(Brief A): Reproduce the passage of the text on market basket analysis, starting with "While some people" and going on through "market basket analysis.".

(Quoted text):

+-------+

Market basket analysis in Excel can actually be a lot simpler than it would be in R or Python, depending on the size of your data. Either way, doing market basket analysis in Excel is a great way to introduce this analytical method to Data-Mania readers.
Making an Introduction to Cross-Selling Using Market Basket Analysis in Excel
This article starts out with some analogies, to familiarize you with the concepts of market basket analysis and cross-selling. Feel free to skip down the page if you’re just looking for the quick demo on how to do a market basket analysis in Excel.
They know how you fill your basket…
Before showing you how to do a market basket analysis in Excel, we need to make sure you understand the underlying concepts. On that note, imagine that one day you go to the nearby supermarket to buy some rat poison for the rat which has invaded your house. While you were searching for the product you wanted, you noticed mortein packs and mosquito insecticide bottles, just next to the rat poison. You ended up buying one bottle of mosquito spray even though you had no intention of buying that when you entered the market. You did not have the urgency to purchase it, so if you had not seen the mosquito repellent items, you surely would not have purchased them. Retailers probably knew that those who purchase anti-pest items also buy mosquito repellents most of the time, so they decided to place them next to each other, to encourage buyers.
For retailers, understanding this kind of customer behavior can result in a boost in sales. However, one cannot intuit this sort of thing.
While some people are fond of bread and butter for breakfast, some are also fond of eggs and bread, but which one will give you more profit? These questions are the basis behind the concept of market basket analysis.

+-------+

(Data supplied):
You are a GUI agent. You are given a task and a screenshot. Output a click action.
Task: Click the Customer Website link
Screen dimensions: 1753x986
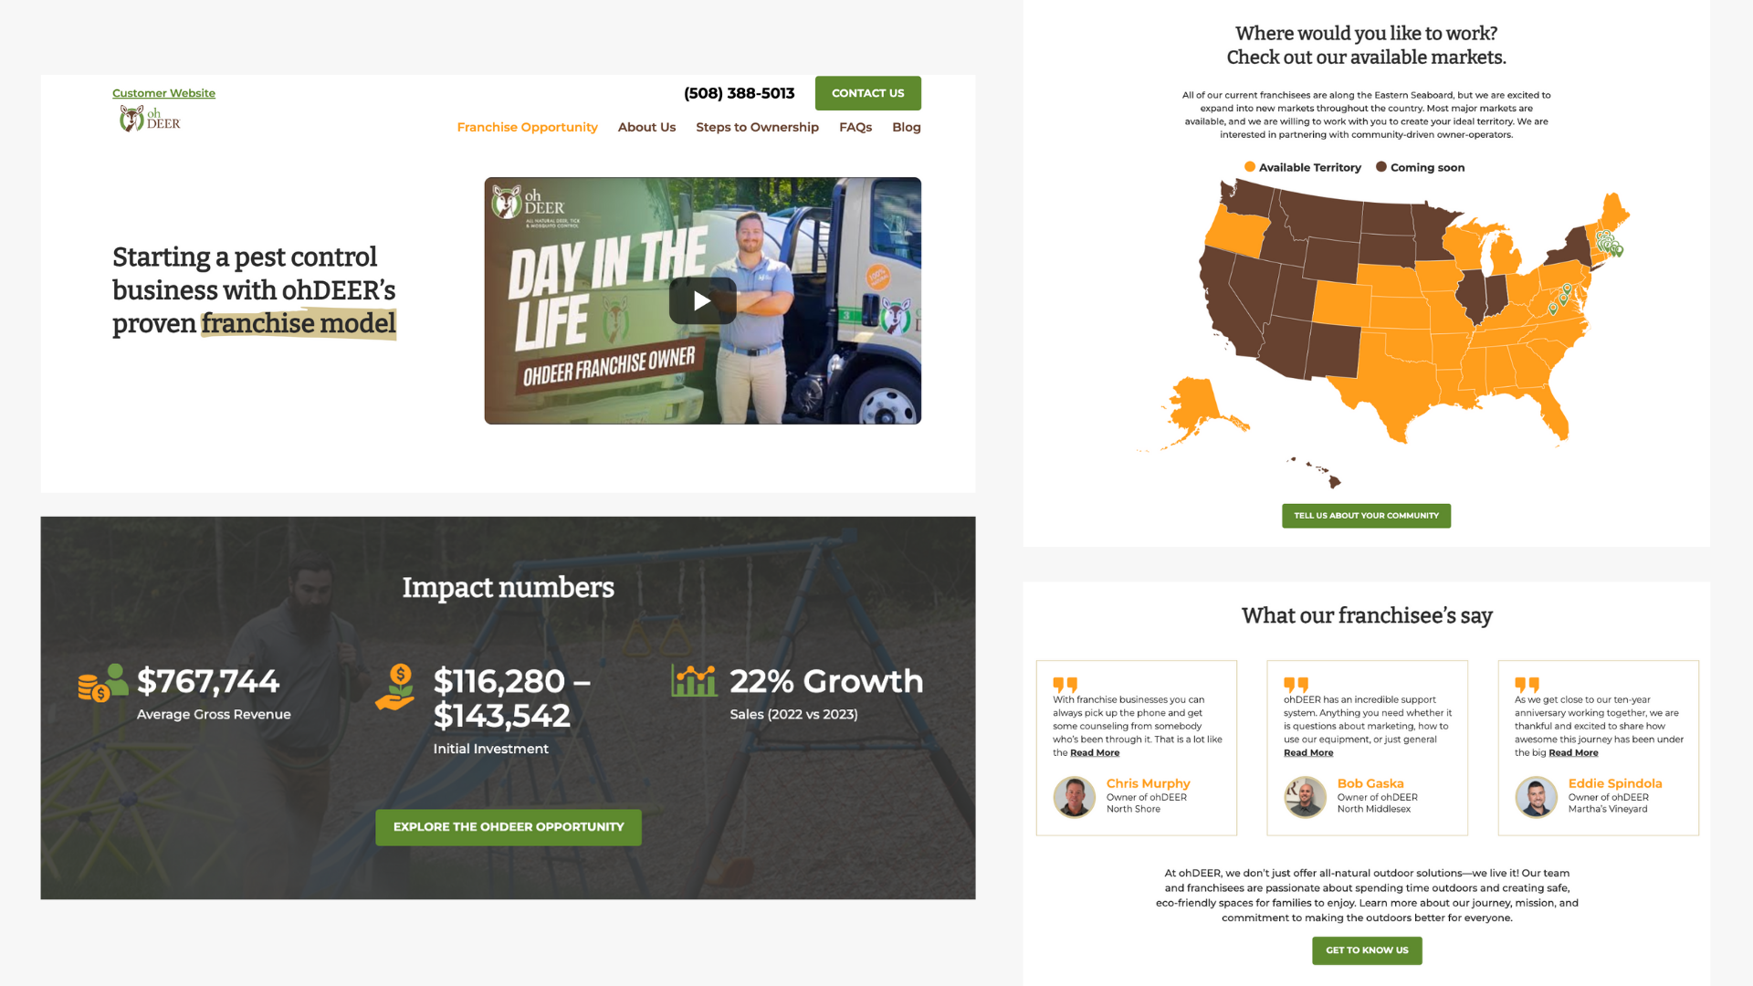tap(163, 93)
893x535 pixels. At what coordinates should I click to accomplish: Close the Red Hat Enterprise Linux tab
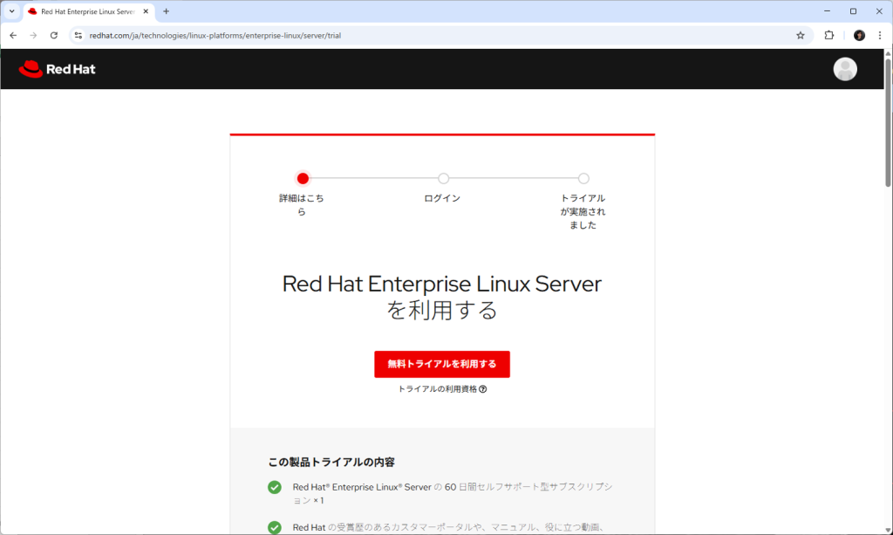146,11
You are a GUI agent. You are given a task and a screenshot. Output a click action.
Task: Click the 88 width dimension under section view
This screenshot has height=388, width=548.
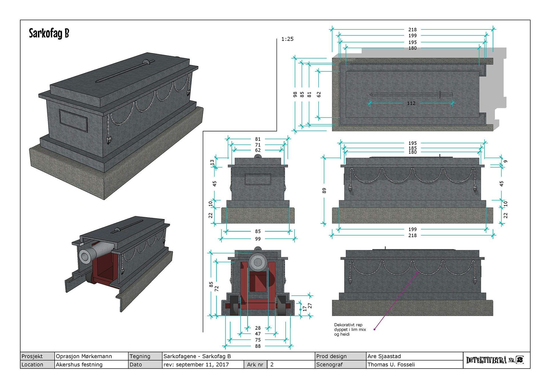coord(258,346)
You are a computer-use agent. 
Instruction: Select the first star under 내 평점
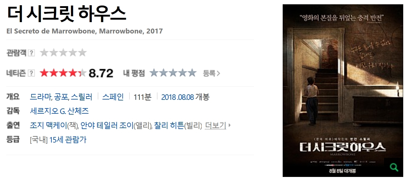pyautogui.click(x=154, y=73)
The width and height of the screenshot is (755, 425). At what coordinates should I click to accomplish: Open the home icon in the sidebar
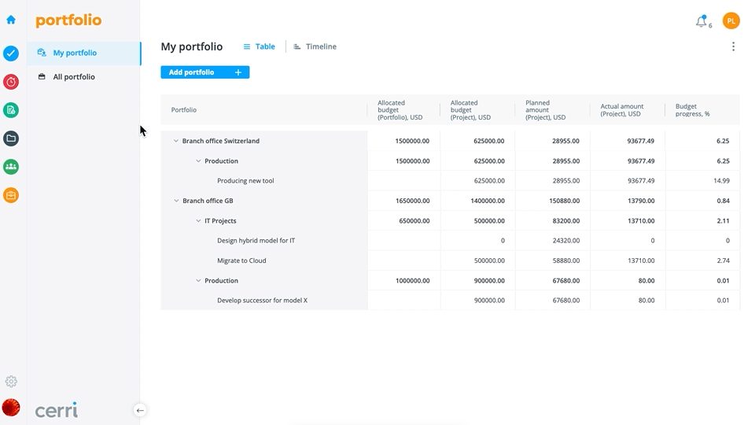pyautogui.click(x=11, y=20)
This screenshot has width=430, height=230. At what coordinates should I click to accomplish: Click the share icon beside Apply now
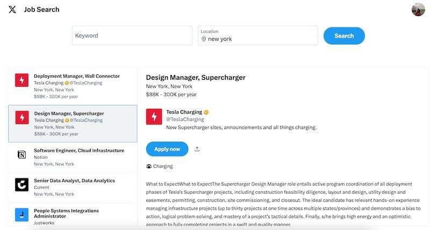point(197,149)
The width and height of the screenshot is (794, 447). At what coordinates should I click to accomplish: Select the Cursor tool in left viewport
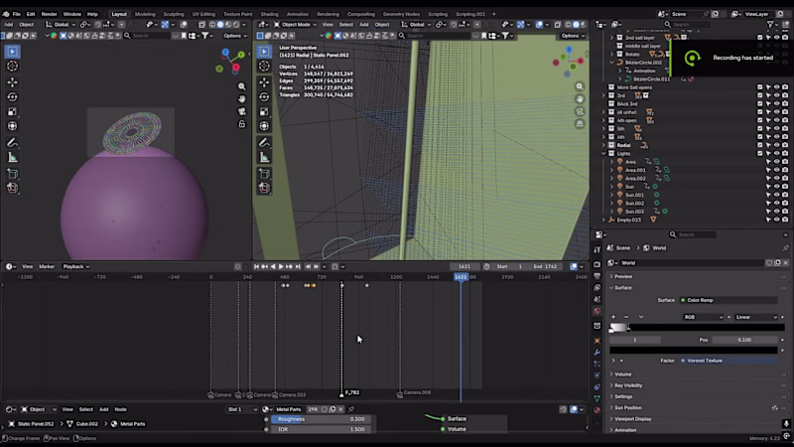coord(12,66)
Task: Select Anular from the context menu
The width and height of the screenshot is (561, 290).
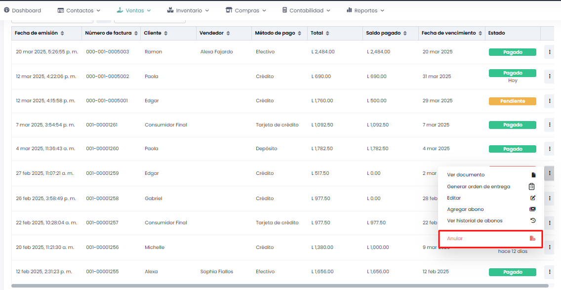Action: (455, 239)
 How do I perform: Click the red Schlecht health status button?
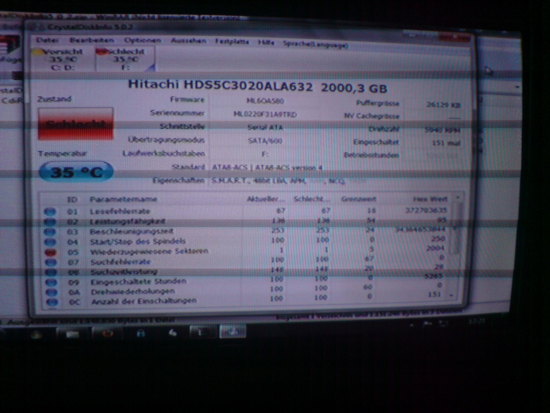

+-------+

(Brief B): Write out the records starting with the line with "The width and height of the screenshot is (794, 447)." and going on through the end of the records, leaving out the pictures.

(Result A):
While some people are fond of bread and butter for breakfast, some are also fond of eggs and bread, but which one will give you more profit? These questions are the basis behind the concept of market basket analysis.

(Result B):
The width and height of the screenshot is (794, 447). At what coordinates should I click to accomplish: Select the Cursor tool in left viewport
coord(12,66)
Task: Select Anular from the context menu
The width and height of the screenshot is (561, 290).
Action: (455, 239)
 How do I perform: Click the red Schlecht health status button?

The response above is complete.